— start of Working data —

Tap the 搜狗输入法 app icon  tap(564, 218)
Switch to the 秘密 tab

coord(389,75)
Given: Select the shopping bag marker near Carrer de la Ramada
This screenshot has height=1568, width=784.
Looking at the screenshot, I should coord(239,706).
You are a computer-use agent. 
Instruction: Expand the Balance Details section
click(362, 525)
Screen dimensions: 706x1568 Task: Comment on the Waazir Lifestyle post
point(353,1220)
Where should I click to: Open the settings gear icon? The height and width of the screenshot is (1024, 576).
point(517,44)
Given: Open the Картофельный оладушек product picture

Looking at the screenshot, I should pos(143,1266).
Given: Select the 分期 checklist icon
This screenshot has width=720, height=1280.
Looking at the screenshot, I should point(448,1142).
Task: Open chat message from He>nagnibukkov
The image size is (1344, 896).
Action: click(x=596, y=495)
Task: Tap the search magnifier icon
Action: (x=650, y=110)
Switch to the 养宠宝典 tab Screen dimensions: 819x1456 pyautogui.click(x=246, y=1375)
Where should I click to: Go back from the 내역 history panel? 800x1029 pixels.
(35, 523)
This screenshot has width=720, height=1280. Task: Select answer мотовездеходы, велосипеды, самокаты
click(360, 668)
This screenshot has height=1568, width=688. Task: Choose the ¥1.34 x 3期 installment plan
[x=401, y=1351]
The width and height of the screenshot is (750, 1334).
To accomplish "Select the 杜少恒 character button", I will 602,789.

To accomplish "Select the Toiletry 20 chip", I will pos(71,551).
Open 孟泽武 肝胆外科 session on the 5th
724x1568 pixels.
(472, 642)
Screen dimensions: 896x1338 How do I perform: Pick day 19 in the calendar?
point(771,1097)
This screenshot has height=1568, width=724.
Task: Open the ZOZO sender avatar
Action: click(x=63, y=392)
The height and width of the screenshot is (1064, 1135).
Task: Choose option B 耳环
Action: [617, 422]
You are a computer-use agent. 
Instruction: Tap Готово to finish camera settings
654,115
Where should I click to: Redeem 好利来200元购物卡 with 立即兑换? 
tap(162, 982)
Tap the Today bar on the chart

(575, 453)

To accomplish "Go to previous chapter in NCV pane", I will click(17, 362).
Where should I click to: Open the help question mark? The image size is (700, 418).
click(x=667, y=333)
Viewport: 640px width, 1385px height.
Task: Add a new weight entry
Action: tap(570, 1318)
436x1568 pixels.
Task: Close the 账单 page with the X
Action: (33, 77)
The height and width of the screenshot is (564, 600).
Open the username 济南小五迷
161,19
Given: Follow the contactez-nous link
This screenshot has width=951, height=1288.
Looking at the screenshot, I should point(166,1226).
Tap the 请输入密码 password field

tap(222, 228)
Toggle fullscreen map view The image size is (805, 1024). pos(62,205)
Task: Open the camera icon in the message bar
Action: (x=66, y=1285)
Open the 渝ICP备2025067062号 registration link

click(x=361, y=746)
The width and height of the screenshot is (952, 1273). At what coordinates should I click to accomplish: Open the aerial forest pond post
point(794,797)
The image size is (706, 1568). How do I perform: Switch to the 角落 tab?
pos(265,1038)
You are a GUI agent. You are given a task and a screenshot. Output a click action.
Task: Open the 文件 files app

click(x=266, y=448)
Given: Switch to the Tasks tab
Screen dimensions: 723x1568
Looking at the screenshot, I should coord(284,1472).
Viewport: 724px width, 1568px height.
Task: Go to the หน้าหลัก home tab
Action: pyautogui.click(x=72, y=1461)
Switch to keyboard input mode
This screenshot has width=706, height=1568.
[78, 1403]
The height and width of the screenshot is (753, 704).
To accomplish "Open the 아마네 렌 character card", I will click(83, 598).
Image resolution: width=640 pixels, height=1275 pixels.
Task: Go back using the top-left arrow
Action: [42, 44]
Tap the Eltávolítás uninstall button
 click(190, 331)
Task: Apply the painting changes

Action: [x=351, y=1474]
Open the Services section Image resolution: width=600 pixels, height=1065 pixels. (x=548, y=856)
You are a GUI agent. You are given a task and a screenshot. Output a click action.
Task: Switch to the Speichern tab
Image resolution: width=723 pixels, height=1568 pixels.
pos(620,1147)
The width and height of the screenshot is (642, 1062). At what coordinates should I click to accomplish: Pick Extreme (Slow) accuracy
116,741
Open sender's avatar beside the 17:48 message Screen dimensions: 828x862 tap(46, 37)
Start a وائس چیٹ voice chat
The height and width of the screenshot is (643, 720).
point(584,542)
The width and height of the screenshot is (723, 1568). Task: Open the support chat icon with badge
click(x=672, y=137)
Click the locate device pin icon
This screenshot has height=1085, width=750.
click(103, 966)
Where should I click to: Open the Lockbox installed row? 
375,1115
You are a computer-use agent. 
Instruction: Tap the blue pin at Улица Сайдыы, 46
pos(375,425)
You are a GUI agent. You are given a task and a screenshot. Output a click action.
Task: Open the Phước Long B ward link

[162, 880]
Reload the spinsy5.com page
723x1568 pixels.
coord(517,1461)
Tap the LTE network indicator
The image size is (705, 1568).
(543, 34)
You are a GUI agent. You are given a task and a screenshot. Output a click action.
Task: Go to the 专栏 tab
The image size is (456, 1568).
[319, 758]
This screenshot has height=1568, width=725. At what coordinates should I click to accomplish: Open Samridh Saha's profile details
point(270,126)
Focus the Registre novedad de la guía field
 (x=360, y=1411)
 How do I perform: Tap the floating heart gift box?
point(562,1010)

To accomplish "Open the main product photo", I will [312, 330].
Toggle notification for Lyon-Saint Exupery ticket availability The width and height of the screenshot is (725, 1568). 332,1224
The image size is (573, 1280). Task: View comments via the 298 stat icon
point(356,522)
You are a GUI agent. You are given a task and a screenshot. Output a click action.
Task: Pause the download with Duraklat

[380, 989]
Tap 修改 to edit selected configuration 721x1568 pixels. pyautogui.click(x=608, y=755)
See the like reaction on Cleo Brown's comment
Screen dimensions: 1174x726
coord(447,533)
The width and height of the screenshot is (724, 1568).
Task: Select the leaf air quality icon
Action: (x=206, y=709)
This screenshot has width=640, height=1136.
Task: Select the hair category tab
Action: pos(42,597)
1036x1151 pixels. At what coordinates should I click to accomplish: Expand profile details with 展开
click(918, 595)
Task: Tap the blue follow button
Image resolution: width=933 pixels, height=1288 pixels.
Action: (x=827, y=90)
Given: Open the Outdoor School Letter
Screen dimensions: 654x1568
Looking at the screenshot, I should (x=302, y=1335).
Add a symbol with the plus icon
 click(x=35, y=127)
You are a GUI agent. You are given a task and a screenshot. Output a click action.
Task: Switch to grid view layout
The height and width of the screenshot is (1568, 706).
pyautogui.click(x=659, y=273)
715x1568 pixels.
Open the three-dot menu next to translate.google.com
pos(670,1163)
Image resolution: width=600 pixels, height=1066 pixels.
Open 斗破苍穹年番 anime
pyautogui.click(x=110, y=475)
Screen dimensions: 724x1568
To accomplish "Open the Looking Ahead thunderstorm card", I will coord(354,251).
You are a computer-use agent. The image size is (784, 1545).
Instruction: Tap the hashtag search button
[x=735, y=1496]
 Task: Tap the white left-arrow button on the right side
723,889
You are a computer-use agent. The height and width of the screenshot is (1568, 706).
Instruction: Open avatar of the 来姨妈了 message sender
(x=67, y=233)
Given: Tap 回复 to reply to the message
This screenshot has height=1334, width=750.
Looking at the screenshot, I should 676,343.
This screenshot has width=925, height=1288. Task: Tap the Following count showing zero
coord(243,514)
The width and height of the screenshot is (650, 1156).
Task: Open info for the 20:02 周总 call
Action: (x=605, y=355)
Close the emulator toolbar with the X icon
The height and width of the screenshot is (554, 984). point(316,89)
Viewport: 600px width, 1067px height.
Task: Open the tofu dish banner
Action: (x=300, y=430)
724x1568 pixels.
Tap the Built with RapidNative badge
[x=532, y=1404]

— end of Working data —

Arrange the items between the line containing "The image size is (573, 1280)." and the line containing "Tap 修改 to edit", inclusive, as a JSON list of strings with one string per line and blank lines omitted.

## [Right answer]
[
  "The image size is (573, 1280). Task: View comments via the 298 stat icon",
  "point(356,522)",
  "You are a GUI agent. You are given a task and a screenshot. Output a click action.",
  "Task: Pause the download with Duraklat",
  "[380, 989]",
  "Tap 修改 to edit selected configuration 721x1568 pixels. pyautogui.click(x=608, y=755)"
]